Она рассеянно помешивала что-то в кастрюле, которая уже слегка пахла горелым, но я съем все, что она мне даст, и глазом не моргну.
— Несколько специфических воспоминаний, но у меня определенный уровень избирательного подавления памяти. Я не знаю, что я забыла, но я знаю, что забыла. Это как будто мой мозг стирает то, что мне не нравится. Или не нужно, — она махнула рукой. — Мама большую часть времени была не в себе. По крайней мере, ее смерть означала, что мне не нужно было пытаться вернуться к ней каждый раз, когда она возвращалась домой из реабилитационного центра.
— Она была наркоманкой?
— Алкоголиком.
— Прости, — прошептал я.
Я сожалел, что затронул эту тему, но это делает свое дело, удерживая меня от желания перекинуть ее через плечо и отнести обратно в постель. Даже для моих собственных ушей это звучало эгоистично.
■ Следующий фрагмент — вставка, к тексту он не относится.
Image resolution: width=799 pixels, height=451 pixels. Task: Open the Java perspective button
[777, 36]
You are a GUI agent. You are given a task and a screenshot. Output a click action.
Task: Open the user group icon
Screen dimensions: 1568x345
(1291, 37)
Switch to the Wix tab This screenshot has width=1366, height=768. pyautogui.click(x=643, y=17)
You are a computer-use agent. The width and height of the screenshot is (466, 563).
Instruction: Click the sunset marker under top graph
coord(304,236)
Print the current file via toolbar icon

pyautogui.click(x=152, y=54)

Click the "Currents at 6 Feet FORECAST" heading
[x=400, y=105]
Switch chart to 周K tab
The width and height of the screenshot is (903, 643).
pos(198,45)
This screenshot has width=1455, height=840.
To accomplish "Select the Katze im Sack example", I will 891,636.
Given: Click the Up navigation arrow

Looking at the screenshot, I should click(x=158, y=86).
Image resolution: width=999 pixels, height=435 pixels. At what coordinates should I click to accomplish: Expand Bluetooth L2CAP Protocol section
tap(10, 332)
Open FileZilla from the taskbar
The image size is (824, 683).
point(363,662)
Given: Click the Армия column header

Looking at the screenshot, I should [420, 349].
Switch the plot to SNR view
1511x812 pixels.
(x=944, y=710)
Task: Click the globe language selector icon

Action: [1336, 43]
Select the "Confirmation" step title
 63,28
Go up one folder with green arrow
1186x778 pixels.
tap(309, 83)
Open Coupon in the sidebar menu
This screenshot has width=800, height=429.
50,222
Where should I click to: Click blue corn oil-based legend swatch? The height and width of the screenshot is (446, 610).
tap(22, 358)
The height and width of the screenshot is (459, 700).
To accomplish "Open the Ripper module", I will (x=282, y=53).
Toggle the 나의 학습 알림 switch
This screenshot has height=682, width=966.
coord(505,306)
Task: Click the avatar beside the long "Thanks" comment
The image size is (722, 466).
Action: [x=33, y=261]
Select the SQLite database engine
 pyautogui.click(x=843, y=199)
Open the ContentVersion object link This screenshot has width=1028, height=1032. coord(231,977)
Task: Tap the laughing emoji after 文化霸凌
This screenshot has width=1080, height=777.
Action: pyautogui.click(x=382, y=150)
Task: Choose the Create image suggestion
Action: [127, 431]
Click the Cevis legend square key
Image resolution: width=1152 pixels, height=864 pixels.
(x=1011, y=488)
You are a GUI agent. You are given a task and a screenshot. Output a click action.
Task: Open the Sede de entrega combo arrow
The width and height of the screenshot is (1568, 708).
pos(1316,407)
— С кем ты оставалась, когда не была с ней?
— Приемная семья. Социальные работники были нашими частыми посетителями. Я собирала все, что у меня было, в сумку и исчезала в красивом доме с идеальными детьми и идеальными родителями, а затем возвращалась к своей оптимистичной матери на несколько коротких месяцев. Прополощи и повтори.
Мой взгляд переместился в спальню, где я увидел ее чемодан. Все, что у меня было, укладывается в сумку.
— Я думал, мне пришлось нелегко, — пробормотал я.
— Так и было. Ты не можешь сравнивать наши травмы. У нас обоих разные шрамы, но они все еще там.
Она пожала плечами, не глядя на меня, вместо этого повернулась, чтобы поставить то, что она готовила, в духовку.
Я думал о том, что она сказала.
— Ты можешь выбрать, какое воспоминание подавить?
— Нет.
Она секунду что-то напевала, прежде чем подойти и встать рядом со мной, облокотившись на столешницу.
— Ты знаешь, что у тебя ПТСР из-за травмы?
— Ммм…
— Итак, твой ПТСР заставляет мозг помнить все, что с тобой произошло, и переживать это снова и снова. Он находит стимулы из твоей повседневной жизни и проникает в это воспоминание. Мой мозг в ответ на травму делает обратное. Он забывает об этом. Обо всем этом. Оно находит стимулы, которые помогают забыть об этом. Я не могу найти это воспоминание, даже если захочу. Оно хранится в коробке где-то в моем мозгу, с навесными замками и системами сигнализации. Ее никогда больше не откроют, если только что-нибудь не заставит.